◆ PROBLEM ◆
In the listing below, find each line with the string "agent" and return it.

◆ DATA PROVIDED ◆
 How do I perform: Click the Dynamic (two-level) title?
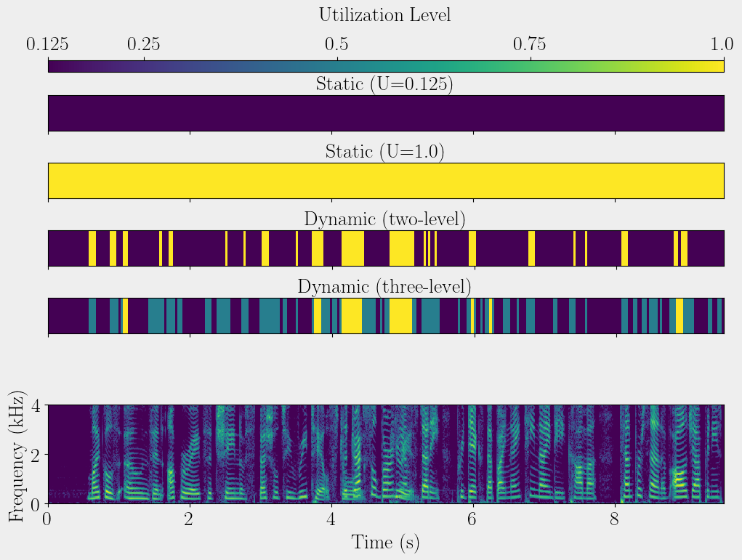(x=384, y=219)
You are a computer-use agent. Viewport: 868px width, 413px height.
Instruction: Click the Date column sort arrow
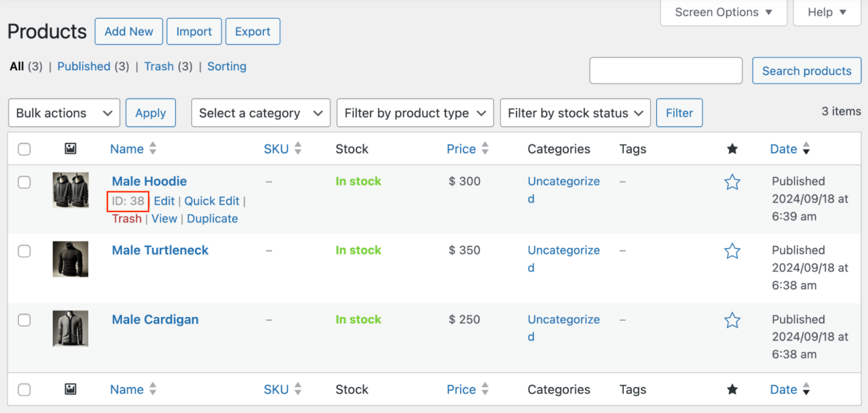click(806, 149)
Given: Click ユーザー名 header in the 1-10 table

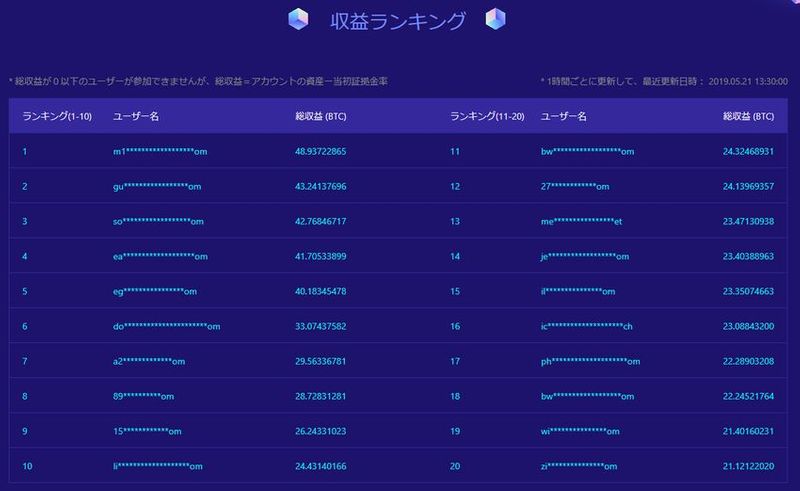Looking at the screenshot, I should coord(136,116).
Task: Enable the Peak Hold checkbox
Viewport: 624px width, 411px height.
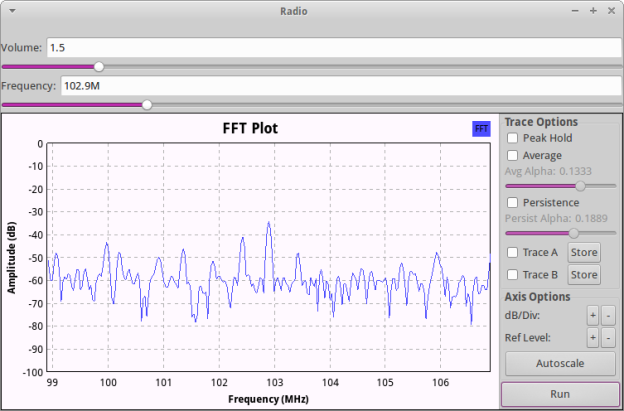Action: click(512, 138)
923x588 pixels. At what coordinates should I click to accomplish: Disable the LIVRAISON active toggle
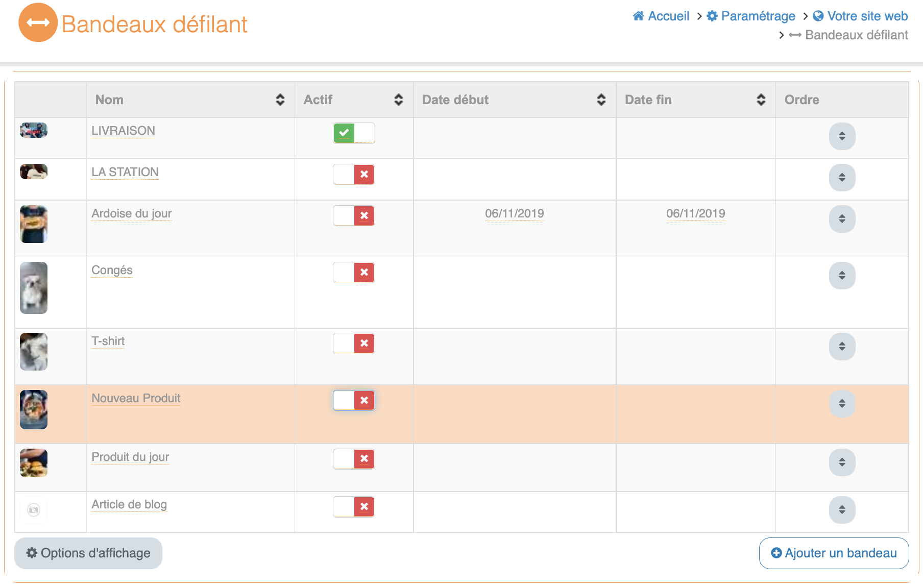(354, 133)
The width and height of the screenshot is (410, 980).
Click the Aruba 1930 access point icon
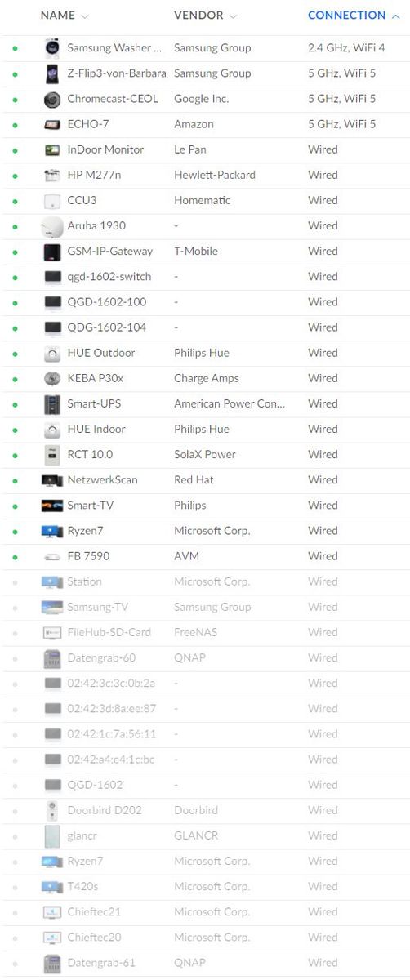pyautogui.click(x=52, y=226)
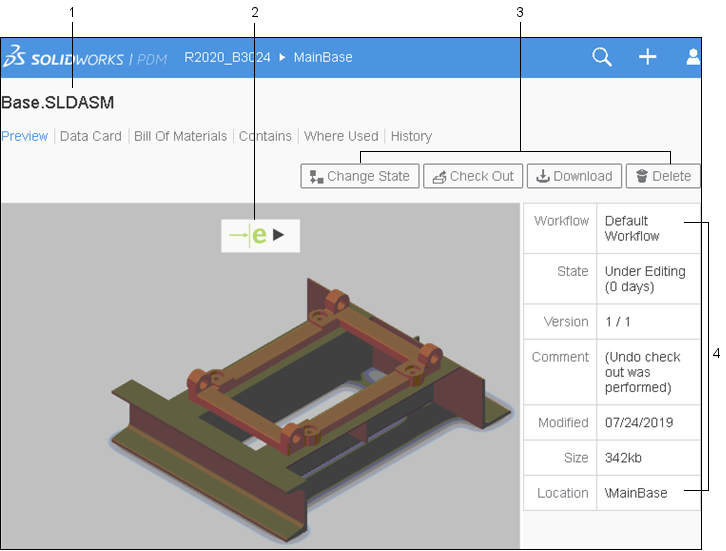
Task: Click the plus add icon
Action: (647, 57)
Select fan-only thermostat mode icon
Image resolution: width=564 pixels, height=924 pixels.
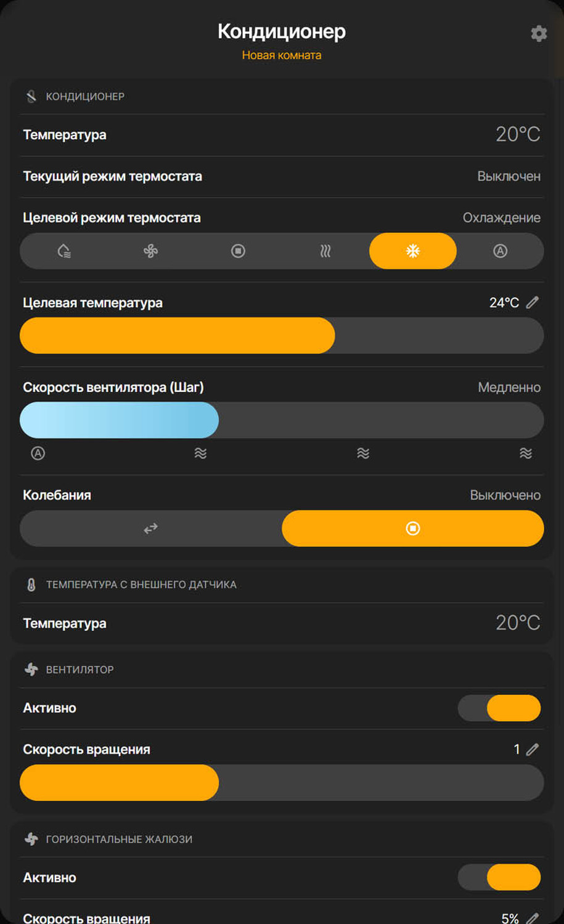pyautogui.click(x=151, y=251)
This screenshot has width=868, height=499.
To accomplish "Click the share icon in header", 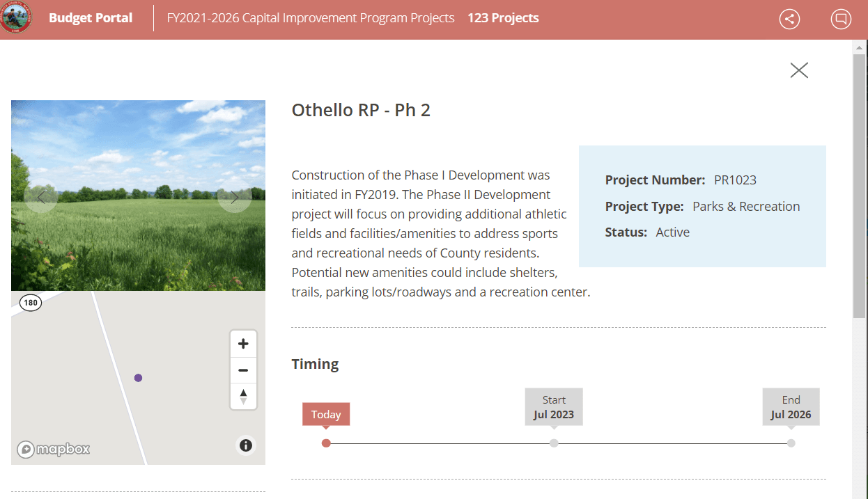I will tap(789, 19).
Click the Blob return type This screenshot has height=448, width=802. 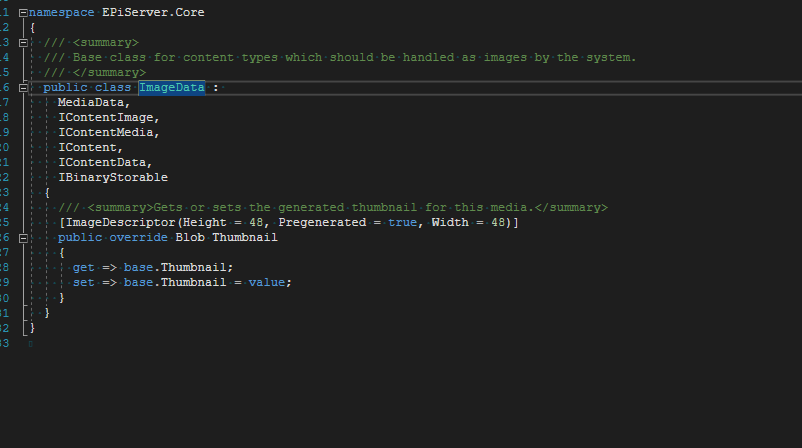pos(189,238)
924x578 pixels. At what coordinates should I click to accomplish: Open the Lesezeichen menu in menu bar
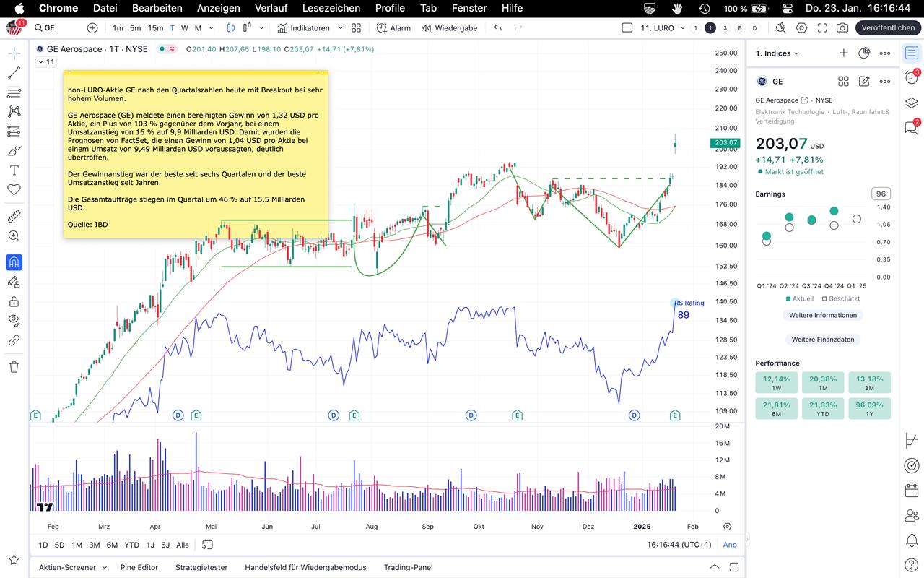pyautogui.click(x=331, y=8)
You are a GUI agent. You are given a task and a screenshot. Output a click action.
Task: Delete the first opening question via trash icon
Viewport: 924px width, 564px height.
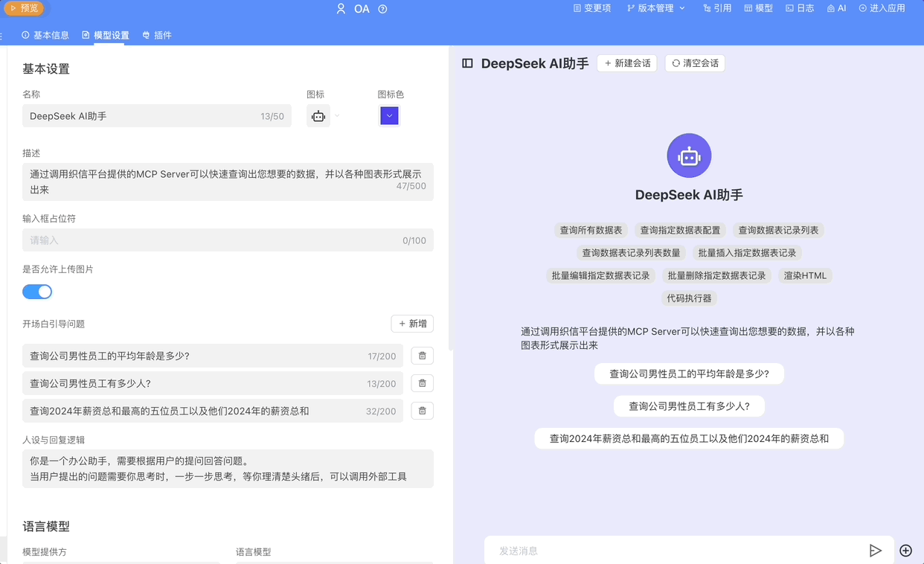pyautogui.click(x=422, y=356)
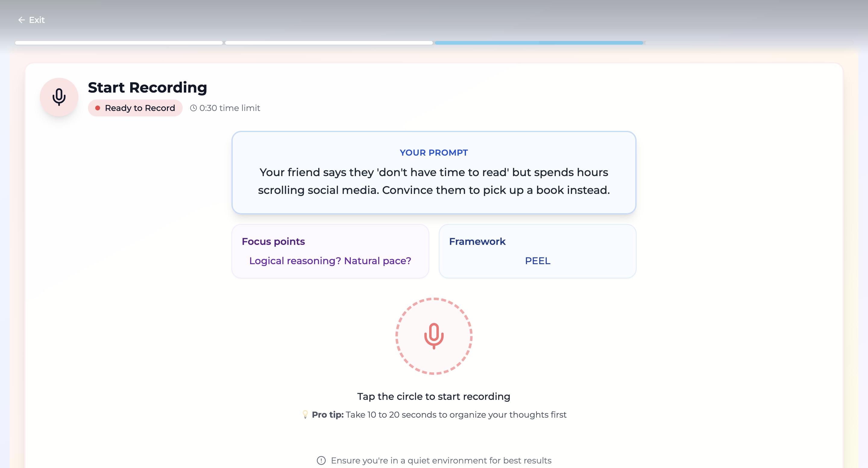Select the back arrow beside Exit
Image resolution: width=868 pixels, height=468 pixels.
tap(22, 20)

◆ TASK SOLUTION ◆
You are a computer-use agent. Viewport: 868px width, 413px height.
You are a GUI agent. You are given a task and a screenshot. Output a click action.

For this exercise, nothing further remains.